Rosaceae family includes many well-known and appreciated genera with economically
important edible temperate-zone fruits. Rosaceae is subdivided into several subfamilies
including Maloideae. This subfamily includes approximately 1000 species in 30 genera
characterized by the distinctive fruit, the pome, and a base chromosome number; x = 17
(Evans and Campbell, 2002; Luby, 2003; Folta and Gardiner, 2009). Maloideae contains
many of the commercially most valuable fruits like apples and pears, some ornamentals
and also invasive plants.
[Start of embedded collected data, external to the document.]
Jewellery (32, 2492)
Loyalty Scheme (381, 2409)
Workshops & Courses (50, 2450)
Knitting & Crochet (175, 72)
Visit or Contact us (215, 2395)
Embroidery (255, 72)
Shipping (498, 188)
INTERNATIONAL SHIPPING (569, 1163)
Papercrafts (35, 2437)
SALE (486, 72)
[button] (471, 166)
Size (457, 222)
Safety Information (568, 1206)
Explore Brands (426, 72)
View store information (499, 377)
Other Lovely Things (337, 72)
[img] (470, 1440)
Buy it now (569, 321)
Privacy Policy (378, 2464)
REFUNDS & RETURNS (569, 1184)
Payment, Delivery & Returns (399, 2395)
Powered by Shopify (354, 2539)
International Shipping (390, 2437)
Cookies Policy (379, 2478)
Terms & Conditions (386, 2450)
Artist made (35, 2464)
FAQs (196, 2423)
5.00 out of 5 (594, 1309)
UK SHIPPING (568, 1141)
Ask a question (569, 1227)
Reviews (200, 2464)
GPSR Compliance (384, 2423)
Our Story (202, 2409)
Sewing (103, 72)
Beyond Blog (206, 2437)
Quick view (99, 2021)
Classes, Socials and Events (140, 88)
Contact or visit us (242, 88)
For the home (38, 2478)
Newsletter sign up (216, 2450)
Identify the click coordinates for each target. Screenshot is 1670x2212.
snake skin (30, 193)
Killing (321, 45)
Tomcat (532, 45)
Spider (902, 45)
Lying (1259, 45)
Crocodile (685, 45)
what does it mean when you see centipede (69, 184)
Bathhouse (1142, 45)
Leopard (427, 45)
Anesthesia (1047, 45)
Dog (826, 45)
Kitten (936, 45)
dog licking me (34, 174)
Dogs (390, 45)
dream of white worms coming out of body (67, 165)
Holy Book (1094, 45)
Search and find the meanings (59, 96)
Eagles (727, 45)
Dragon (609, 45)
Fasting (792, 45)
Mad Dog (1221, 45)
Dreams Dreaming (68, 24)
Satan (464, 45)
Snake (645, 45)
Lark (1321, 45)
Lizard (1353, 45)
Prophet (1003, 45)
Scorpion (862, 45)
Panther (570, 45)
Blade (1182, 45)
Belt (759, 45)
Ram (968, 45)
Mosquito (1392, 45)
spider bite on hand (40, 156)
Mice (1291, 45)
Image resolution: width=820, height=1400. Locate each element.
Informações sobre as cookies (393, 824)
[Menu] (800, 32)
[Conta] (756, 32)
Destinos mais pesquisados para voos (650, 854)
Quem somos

Different studies including cytology and morphology, flavone
analysis and isozyme analysis, have suggested that Maloideae subfamily originates from
hybridization between a Spiraeoideae ancestor and a Prunoideae ancestor, followed by
fusion of unreduced gametes to form a fertile organism (Currie, 2000).
The genus Malus consists of five sections (Malus, Sorbomalus, Chloromeles, Eriolobus
and Docyniopsis) based on morphological traits and flavonoid similarities. Section Malus
consists of series Malus, including many European and Asian species (including M. sieversii
and M. × domestica) and series Baccatae. Section Sorbomalus includes series Sieboldianae
(native to Japan), Florentinae (from south-east Europe), Kansuenses and Yunnanenses.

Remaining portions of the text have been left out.